I’m pretty sure I’ll be able to do the micro-exercises, at least as time allows. But all of that work will be wasted if, when time to submit, I don’t have a vignette, my package doesn’t install from GitHub, and/or my README is crap. I’m going to make sure that stuff is set up and working before I loop back to the fiddly stuff.

I edited the vignette in vignettes/overview.Rmd then did

library(devtools)
build_vignettes()
## Build and Reload via RStudio here!
library(gameday)
browseVignettes("gameday")

I confirmed my edited vignette was rendered and served up to me. Vignette stuff working. Yay.
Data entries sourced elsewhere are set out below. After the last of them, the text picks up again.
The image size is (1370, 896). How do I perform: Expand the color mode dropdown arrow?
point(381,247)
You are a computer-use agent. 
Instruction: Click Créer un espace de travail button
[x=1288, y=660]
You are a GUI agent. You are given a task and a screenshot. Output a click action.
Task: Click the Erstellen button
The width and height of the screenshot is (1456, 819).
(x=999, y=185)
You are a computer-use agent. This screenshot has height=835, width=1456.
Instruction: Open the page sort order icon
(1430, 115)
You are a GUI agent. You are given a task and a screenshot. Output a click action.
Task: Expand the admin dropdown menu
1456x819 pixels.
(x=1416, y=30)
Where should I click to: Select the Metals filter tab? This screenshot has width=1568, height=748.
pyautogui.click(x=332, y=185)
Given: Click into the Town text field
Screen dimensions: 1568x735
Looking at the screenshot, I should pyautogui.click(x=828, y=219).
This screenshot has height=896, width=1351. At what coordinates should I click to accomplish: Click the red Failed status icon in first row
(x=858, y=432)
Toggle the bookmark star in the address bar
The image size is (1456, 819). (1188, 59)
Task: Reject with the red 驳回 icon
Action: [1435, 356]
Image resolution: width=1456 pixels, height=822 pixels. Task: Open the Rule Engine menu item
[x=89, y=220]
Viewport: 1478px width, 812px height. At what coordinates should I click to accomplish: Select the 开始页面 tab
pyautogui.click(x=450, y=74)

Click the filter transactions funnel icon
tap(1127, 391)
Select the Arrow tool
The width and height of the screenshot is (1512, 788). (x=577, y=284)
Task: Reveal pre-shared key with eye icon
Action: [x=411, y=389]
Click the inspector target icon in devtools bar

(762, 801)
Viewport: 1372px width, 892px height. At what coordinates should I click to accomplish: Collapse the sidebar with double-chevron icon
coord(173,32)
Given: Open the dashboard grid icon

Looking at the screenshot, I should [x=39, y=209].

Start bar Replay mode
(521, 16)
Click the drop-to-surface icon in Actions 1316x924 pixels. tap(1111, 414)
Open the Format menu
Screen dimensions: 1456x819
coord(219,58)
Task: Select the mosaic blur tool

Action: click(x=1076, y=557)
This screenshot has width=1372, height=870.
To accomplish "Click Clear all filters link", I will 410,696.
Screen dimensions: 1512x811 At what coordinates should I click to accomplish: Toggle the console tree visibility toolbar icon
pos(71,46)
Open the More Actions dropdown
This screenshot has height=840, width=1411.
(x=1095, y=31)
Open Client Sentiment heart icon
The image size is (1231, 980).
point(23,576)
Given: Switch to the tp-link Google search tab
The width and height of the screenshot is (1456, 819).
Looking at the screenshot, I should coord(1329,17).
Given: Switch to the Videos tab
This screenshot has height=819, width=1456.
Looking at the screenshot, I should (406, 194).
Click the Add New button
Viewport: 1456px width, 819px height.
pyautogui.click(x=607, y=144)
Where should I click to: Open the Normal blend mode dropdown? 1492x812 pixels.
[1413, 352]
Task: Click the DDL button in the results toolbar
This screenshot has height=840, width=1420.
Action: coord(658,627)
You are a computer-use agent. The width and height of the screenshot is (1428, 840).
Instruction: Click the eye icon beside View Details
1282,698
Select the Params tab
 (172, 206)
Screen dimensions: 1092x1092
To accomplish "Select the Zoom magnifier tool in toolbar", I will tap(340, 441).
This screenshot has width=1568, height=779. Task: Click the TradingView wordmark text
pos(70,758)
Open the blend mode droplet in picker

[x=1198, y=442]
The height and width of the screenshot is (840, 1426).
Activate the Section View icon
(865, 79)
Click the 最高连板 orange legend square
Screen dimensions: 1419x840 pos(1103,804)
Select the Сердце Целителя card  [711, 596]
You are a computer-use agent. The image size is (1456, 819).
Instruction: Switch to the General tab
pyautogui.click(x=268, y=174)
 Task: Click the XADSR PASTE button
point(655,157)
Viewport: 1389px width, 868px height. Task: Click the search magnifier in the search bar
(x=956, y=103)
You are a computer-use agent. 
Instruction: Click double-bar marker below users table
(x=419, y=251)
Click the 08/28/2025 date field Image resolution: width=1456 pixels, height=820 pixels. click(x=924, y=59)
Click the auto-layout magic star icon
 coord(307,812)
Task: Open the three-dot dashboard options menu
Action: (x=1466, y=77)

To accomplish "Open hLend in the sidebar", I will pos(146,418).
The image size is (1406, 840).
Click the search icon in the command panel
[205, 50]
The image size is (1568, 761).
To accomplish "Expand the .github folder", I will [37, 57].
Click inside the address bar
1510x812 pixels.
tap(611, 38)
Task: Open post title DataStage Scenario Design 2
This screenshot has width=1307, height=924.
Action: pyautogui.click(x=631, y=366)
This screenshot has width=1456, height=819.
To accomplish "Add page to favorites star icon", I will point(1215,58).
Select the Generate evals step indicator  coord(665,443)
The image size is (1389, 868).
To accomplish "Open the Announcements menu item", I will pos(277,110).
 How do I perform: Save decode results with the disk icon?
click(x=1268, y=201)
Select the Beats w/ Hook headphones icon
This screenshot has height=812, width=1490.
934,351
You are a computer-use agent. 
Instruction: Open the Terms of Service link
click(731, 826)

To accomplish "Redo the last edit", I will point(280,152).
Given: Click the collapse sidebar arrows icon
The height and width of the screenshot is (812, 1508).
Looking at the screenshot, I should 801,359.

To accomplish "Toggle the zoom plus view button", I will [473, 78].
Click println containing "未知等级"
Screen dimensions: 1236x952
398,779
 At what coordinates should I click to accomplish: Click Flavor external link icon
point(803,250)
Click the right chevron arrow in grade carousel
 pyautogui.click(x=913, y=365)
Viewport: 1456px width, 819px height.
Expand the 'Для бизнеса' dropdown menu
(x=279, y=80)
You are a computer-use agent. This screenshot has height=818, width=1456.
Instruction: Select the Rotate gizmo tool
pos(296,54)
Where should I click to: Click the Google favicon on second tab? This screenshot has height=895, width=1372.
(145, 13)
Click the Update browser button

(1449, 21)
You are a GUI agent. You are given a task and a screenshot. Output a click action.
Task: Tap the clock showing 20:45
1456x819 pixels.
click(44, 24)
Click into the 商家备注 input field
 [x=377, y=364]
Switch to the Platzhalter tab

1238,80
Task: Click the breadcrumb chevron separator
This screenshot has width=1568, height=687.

Stage, commit, push.

Let me confirm my currently installed version of gameday is Bernhard’s:

maintainer("gameday")

Yep, it reports Bernhard. That’s because I haven’t edited DESCRIPTION yet, but there’s a reason for that.

De-install gameday and confirm it’s truly gone from my libraries:

remove.packages("gameday")
## Restart R session
library("gameday")
## Error in library("gameday") : there is no package called ‘gameday’

On GitHub, in the browser, edit DESCRIPTION to make me the maintainer.

Re-install from GitHub:

library(devtools)
install_github("jennybc/gameday")
## all should go well
maintainer("gameday")
## [1] "\"Jennifer Bryan\" <[email protected]>"

YES I can install from GitHub. I know it worked because I did not get an error message and the maintainer is now me, which proves I’m running the GitHub version of gameday. Yay. Pull from GitHub to get DESCRIPTION.

Finally, add basic install and run instructions to README.md:

library(devtools)
install_github("jennybc/gameday")
gday("canucks")

Stage, commit, push. Check README looks OK on GitHub. Yay.

This took me about 45 minutes. Now, and only now, would I start knocking off the homework tasks. I would be scrupulous to document, test, and check often to make sure I don’t lose the precious quality my package has right now: it works.